Итак, он остается. Но хватит ли ему денег на оплату гостиницы? Его успокаивают: все расходы по его пребыванию в Москве взяла на себя Городская Дума.
Достоевский пугается: «А я-то два раза уже был недоволен кофеем и отсылал его переварить погуще: в ресторане скажут: ишь как на даровом-то хлебе важничает».
По последним сообщениям из Петербурга стало известно, что открытие памятника Пушкину перенесено на начало июня. В ожидании торжеств делегаты, съехавшиеся на праздник, усердно наносят друг другу визиты, устраивают обеды, готовят свои речи. Достоевского повсюду принимают, чествуют, дают в его честь обеды. Он не без удивления убеждается, как велика его известность.
«Говорилось о моем „великом“ значении как художника „всемирно отзывчивого“, как публициста и как русского человека», – пишет он.
Он простодушно восхищается роскошью салонов, в которые его наперебой приглашают, и разнообразием и обилием яств, которыми его потчуют:
«Обед был устроен чрезвычайно роскошно. Занята целая зала (что стоило немало денег)… Утонченность обеда до того дошла, что после обеда, за кофеем и ликером, явились две сотни великолепных и дорогих сигар. Не по-петербургски устраивают. Сказано было мне… 6 речей, иные очень длинные».
Однако по мере приближения торжественного дня волнение в литературных кругах нарастает. Антагонизм славянофилов и западников обостряется с каждым днем. Катков, глава правого лагеря, виновный в том, что не объявил читателям своей газеты «Московские ведомости» о предстоящей церемонии, на праздник не приглашен. Горячие поклонники Тургенева готовят триумф своему вождю: вербуют многочисленную клаку, расчетливо раздавая приглашения. «Боюсь, что из-за направлений во все эти дни, пожалуй, передерутся», – пишет Достоевский жене.

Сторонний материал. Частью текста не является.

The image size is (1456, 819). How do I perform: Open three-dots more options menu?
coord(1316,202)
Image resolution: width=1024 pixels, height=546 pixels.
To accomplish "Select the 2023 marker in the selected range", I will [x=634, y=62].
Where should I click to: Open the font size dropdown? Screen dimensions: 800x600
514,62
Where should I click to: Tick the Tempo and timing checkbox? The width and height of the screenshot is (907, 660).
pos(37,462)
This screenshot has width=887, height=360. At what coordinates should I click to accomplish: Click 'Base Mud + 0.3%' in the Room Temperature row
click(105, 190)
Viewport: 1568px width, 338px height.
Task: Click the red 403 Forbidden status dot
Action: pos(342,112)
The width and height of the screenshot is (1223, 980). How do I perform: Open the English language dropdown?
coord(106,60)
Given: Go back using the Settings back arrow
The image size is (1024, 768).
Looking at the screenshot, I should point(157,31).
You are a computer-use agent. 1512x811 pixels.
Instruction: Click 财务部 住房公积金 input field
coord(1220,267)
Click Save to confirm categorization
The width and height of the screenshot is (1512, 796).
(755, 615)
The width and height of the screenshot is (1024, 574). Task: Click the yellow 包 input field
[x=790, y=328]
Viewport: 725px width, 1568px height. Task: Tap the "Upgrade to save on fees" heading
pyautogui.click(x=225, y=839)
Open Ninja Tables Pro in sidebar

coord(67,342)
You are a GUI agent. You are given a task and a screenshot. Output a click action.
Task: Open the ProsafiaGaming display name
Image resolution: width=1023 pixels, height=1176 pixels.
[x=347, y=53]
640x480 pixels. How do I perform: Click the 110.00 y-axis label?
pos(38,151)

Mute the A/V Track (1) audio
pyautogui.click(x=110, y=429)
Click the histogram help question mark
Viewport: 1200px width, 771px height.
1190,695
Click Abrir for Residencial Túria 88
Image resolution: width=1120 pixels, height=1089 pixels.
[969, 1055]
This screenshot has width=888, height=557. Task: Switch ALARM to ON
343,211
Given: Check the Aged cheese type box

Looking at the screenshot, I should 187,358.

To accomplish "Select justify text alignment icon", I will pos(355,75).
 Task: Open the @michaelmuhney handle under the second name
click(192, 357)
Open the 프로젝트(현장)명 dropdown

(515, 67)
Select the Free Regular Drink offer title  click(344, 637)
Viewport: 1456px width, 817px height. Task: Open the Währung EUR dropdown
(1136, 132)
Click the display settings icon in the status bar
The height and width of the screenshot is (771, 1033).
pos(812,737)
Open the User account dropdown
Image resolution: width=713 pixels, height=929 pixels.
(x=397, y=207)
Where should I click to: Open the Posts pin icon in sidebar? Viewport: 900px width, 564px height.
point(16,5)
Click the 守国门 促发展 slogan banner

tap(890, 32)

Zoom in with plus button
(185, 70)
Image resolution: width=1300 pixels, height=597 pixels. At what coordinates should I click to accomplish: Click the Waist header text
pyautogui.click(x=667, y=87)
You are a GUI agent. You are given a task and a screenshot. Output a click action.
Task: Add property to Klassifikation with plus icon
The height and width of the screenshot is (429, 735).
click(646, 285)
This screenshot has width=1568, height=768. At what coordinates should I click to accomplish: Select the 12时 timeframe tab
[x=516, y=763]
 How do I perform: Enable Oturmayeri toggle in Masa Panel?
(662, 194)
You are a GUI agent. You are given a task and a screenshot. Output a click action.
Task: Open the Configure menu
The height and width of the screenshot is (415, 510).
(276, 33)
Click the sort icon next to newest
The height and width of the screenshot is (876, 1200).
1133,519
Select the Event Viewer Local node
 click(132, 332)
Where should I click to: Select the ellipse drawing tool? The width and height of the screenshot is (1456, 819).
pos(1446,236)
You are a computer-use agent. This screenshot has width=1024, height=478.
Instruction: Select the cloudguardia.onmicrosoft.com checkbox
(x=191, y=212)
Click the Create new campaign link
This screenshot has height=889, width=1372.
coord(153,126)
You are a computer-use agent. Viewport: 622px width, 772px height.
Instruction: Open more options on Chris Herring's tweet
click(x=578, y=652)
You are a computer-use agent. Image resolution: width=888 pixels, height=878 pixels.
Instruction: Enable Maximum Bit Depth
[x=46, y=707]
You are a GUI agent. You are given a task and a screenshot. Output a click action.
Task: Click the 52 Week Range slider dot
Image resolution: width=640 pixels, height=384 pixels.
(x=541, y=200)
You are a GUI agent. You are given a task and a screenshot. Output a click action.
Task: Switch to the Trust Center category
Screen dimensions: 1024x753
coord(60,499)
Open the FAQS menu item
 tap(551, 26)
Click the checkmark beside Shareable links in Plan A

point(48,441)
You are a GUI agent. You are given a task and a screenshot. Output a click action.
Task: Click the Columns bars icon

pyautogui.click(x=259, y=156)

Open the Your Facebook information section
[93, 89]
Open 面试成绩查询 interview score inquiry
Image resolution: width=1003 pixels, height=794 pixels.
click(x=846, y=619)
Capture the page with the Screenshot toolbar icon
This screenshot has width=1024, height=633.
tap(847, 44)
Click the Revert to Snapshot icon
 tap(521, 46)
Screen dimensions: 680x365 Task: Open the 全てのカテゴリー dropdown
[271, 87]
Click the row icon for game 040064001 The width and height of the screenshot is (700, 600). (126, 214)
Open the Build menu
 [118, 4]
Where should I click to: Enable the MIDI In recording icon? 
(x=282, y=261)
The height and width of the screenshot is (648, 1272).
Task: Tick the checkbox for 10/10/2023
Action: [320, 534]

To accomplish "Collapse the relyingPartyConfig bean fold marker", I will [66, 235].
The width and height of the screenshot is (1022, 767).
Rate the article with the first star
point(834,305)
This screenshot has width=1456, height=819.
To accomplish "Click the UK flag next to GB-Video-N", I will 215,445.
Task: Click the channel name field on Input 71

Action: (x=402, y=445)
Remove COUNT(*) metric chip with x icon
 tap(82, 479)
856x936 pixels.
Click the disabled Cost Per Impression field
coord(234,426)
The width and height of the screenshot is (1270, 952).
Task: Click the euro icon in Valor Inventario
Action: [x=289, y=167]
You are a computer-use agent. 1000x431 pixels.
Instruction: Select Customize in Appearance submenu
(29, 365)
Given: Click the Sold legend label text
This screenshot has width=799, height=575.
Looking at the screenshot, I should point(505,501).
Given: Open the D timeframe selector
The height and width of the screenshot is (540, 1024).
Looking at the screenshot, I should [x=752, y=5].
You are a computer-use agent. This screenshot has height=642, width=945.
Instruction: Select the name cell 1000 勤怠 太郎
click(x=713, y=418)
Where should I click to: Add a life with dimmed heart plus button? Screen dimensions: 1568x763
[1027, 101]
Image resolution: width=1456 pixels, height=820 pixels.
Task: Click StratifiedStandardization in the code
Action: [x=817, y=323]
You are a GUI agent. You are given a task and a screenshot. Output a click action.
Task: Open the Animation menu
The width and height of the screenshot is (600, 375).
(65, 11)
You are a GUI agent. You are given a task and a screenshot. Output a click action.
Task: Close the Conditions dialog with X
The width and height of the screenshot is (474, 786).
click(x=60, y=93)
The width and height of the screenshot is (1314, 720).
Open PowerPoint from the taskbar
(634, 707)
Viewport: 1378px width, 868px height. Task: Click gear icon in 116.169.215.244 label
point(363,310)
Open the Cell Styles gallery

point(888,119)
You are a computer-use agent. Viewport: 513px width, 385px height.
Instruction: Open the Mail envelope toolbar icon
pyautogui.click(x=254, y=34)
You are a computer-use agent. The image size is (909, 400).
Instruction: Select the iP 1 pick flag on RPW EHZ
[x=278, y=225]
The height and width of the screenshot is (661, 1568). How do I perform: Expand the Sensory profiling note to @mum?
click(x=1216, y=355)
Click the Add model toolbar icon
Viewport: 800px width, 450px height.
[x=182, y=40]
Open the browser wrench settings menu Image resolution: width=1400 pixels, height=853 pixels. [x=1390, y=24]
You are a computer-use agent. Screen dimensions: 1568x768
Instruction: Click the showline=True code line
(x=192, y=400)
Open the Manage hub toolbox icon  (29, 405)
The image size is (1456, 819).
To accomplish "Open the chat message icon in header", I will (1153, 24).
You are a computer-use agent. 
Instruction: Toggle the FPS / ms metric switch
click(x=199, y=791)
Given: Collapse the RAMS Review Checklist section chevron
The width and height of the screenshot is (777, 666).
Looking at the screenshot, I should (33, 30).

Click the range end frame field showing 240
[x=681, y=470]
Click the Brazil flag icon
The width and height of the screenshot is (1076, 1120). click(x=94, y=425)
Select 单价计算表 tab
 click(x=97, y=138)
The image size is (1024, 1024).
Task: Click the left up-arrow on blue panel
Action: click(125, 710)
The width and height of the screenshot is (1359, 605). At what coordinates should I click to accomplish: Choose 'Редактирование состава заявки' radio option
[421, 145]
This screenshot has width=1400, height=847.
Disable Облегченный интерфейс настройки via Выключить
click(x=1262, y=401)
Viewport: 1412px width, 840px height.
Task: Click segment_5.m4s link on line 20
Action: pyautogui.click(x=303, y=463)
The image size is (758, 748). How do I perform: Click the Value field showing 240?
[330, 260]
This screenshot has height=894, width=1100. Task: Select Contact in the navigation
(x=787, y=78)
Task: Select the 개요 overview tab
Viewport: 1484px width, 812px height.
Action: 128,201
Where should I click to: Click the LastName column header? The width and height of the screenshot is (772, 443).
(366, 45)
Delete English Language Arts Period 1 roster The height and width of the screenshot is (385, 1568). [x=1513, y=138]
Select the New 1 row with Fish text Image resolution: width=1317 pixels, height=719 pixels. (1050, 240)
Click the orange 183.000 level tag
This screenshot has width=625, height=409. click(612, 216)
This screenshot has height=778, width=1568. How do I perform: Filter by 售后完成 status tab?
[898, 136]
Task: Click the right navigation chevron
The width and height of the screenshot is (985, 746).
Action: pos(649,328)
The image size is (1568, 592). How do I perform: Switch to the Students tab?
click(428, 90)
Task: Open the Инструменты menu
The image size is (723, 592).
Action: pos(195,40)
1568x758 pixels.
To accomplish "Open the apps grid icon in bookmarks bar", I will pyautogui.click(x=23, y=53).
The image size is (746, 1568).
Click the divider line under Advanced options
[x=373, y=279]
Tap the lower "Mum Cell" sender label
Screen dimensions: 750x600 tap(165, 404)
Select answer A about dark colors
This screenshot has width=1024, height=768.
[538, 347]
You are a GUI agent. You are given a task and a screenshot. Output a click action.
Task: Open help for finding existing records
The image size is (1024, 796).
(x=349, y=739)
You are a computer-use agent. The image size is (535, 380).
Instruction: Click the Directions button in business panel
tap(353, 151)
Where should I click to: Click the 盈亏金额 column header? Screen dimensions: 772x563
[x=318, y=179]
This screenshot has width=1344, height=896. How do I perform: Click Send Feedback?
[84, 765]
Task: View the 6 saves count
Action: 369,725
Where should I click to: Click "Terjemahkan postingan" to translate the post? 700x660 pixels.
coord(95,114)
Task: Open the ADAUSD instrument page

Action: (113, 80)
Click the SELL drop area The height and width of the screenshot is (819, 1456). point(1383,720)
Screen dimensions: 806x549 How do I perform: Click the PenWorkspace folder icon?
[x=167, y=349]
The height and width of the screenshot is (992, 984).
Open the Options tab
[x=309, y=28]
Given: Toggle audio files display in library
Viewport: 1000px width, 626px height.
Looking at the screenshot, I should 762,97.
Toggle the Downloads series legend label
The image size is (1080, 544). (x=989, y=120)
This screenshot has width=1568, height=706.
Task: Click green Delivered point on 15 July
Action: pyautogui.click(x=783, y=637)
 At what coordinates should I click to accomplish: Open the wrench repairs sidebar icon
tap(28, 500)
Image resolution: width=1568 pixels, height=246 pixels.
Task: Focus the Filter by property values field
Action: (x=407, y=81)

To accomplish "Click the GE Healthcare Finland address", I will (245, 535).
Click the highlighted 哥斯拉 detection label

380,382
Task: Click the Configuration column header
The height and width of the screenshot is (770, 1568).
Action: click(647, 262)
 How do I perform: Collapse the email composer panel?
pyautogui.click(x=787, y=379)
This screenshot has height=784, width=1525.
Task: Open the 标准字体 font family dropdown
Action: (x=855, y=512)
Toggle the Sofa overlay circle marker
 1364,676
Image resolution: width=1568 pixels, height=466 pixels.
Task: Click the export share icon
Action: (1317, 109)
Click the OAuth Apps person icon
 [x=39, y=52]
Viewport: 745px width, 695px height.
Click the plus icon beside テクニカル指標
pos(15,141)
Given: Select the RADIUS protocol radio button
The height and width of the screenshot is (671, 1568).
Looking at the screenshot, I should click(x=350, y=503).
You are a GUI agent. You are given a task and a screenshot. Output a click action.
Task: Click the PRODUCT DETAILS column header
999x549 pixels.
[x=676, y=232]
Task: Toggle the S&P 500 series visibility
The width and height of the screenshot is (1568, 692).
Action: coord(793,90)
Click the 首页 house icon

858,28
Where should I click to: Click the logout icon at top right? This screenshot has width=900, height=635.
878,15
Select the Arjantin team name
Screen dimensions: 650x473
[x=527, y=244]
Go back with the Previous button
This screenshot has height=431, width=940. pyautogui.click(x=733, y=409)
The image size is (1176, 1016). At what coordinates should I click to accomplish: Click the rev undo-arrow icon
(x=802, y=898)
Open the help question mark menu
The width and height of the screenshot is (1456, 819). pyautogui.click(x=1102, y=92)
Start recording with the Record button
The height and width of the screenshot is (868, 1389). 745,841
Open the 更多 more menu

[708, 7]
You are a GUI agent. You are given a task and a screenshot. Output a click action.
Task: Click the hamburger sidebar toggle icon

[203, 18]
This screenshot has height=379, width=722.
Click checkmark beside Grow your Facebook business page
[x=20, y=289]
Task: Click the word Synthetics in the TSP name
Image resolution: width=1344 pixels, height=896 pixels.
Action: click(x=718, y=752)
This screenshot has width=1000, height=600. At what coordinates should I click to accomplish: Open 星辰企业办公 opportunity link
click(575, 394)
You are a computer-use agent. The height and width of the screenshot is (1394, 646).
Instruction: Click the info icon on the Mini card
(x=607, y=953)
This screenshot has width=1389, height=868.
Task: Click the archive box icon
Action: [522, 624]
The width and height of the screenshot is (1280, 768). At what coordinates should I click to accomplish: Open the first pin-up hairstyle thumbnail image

5 июня[74] празднества в честь Пушкина открываются торжественной панихидой в церкви Страстного монастыря. После окончания службы Достоевский подходит к мадам Сувориной и обращается к ней с просьбой: «Если я умру, вы будете на моих похоронах и будете за меня так молиться, как вы молились за Пушкина!.. Вы обещаете?»
На следующий день делегация русских писателей возлагает венок к подножию памятника поэту. Затем все отправляются в университет на торжественный акт, открывая который ректор объявляет, что Тургенев избран почетным членом Московского университета. Студенты восторженно приветствуют старого романиста, признавая его «прямым и достойным наследником Пушкина».
«И так как Тургенев был на празднике самым видным представителем западничества, – пишет Страхов, – то можно было думать, что этому литературному направлению достанется главная роль и победа на предстоявшем умственном турнире».